**RECORDS FOR THE TASK:**
• • • • • • •

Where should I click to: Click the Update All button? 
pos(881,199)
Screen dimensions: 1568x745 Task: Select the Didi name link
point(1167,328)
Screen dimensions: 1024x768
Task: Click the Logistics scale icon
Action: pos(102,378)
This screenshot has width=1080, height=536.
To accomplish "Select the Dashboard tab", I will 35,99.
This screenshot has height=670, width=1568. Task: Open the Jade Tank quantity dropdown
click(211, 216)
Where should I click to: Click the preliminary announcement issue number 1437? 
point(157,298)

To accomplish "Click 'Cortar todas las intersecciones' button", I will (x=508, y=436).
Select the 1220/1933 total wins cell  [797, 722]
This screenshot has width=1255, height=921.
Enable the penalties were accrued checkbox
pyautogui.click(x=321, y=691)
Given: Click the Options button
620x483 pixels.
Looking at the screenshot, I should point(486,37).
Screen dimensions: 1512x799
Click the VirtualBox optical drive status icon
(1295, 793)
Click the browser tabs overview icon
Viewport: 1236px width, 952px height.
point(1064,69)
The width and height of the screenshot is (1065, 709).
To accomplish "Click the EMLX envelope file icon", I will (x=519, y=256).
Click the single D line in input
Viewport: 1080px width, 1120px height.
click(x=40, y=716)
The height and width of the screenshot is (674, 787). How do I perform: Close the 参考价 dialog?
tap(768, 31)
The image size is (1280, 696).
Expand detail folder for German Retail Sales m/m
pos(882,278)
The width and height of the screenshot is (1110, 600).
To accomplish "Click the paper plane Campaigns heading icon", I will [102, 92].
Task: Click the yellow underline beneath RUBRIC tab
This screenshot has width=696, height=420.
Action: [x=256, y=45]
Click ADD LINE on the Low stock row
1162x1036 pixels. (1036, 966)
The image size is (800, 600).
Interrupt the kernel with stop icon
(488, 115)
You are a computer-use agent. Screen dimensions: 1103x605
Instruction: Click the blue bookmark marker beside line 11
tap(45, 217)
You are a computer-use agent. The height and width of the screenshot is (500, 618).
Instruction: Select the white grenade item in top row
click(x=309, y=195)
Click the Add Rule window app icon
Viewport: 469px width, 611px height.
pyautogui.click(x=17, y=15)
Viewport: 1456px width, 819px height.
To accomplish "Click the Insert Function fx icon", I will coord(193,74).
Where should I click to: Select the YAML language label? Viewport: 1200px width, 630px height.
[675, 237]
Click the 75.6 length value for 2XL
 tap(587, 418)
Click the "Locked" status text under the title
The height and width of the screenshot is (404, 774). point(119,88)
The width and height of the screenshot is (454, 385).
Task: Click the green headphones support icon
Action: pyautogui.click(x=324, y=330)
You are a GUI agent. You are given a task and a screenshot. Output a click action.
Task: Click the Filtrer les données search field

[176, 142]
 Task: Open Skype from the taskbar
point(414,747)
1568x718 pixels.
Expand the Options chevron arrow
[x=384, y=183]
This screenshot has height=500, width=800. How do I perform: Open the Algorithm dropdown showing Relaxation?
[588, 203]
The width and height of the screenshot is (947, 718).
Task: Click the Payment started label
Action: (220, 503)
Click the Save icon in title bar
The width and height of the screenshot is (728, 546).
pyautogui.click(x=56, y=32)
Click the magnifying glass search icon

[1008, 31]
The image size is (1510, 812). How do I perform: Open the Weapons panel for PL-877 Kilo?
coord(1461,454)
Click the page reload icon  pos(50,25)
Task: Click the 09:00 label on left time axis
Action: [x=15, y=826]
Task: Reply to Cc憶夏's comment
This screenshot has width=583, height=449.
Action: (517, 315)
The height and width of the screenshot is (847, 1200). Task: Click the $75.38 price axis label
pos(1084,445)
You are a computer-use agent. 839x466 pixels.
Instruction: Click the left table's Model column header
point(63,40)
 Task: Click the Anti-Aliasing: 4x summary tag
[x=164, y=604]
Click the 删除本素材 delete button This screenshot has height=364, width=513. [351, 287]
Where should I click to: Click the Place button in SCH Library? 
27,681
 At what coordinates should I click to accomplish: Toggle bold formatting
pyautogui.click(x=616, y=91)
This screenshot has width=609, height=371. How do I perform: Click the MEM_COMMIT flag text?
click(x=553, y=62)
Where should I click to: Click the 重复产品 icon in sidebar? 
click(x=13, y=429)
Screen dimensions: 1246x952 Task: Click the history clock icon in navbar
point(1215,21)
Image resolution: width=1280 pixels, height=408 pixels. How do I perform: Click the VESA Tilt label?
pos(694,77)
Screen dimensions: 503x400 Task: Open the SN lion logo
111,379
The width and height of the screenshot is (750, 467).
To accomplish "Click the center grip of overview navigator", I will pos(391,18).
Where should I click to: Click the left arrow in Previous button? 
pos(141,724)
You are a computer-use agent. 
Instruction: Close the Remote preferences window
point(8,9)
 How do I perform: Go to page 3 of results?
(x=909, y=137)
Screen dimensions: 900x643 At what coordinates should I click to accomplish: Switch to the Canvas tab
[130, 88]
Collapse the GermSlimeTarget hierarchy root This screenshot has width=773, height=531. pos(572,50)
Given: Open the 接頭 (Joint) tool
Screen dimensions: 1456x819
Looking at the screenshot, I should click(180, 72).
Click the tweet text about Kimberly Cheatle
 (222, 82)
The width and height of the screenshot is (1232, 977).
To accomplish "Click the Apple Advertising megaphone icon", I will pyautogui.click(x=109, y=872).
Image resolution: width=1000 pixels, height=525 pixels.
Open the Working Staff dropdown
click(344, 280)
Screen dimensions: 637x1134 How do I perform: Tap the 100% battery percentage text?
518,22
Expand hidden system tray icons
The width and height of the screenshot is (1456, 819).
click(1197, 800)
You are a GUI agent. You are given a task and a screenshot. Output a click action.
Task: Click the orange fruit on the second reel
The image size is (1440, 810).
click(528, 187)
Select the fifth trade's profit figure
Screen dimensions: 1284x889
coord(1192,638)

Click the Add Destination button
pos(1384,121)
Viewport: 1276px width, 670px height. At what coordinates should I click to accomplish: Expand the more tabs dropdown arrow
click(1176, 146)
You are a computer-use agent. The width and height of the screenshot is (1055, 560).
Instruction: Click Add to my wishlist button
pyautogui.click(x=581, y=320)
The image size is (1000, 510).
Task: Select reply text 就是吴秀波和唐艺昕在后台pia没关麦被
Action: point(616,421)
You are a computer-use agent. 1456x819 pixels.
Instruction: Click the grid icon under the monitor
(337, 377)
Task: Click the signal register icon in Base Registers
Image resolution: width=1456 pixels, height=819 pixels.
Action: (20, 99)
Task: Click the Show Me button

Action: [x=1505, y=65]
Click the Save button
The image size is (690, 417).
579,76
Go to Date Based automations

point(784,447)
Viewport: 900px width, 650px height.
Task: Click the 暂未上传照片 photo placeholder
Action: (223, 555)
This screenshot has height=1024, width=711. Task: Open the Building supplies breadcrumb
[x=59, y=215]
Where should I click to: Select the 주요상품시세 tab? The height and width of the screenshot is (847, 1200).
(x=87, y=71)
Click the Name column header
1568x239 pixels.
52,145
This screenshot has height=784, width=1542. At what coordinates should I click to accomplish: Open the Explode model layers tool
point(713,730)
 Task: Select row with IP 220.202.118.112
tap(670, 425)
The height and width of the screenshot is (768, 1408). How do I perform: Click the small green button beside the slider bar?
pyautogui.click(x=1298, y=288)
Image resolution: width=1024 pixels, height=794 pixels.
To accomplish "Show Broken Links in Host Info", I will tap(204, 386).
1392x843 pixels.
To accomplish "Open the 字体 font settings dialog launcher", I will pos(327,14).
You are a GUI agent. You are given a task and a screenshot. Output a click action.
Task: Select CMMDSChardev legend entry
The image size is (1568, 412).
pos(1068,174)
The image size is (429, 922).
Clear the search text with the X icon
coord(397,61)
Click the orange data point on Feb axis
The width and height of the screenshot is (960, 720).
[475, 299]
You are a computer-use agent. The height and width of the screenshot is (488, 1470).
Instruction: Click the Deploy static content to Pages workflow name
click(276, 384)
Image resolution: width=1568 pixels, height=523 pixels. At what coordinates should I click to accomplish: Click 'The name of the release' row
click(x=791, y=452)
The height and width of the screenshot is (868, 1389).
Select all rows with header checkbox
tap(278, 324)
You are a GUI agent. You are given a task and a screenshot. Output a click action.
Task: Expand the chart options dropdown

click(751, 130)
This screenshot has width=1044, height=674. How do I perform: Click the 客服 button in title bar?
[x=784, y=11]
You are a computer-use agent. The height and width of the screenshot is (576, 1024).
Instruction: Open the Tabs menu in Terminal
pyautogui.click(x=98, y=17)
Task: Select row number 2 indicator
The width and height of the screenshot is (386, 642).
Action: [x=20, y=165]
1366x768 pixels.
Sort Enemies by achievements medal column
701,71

• • • • • • •

**THE TASK:** Can you output everything in the material above, from the line containing "1366x768 pixels." down to its final line, both ends included, reproduced verbatim?

**RIGHT ANSWER:**
1366x768 pixels.
Sort Enemies by achievements medal column
701,71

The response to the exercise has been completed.